▸ INFORMATION SUPPLIED:
- - - -

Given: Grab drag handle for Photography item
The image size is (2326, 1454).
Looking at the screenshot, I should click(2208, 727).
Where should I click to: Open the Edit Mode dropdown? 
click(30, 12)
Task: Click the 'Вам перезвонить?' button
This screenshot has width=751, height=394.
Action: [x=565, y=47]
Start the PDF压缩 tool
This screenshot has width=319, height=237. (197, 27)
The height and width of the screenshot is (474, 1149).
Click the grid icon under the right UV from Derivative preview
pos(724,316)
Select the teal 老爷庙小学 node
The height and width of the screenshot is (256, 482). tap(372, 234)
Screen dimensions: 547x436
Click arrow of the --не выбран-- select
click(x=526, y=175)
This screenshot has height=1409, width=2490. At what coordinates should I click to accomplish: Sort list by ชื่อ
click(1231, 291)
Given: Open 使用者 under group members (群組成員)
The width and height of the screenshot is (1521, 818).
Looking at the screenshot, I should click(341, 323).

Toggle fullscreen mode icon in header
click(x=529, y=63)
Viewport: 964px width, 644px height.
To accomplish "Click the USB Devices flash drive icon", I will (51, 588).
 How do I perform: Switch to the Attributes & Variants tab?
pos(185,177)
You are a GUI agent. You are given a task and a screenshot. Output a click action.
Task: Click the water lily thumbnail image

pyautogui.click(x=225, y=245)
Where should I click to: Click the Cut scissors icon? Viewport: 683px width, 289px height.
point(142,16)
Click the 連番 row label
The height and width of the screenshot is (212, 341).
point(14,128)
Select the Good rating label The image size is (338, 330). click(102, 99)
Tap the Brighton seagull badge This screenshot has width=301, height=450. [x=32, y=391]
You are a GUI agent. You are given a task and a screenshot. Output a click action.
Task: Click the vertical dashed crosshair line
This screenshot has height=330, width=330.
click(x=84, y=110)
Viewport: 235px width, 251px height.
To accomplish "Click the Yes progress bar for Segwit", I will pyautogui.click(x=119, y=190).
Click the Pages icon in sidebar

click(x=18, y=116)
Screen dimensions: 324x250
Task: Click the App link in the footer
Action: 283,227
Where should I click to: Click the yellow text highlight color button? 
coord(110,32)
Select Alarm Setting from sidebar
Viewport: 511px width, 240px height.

- - - -

▸ INSTRUCTIONS TO FOLLOW: Write out exactly the lines starting with the one that holds "Viewport: 235px width, 251px height." and running through the last line above.

▸ RESPONSE TO THE TASK:
Viewport: 235px width, 251px height.
To accomplish "Click the Yes progress bar for Segwit", I will pyautogui.click(x=119, y=190).
Click the Pages icon in sidebar

click(x=18, y=116)
Screen dimensions: 324x250
Task: Click the App link in the footer
Action: 283,227
Where should I click to: Click the yellow text highlight color button? 
coord(110,32)
Select Alarm Setting from sidebar
Viewport: 511px width, 240px height.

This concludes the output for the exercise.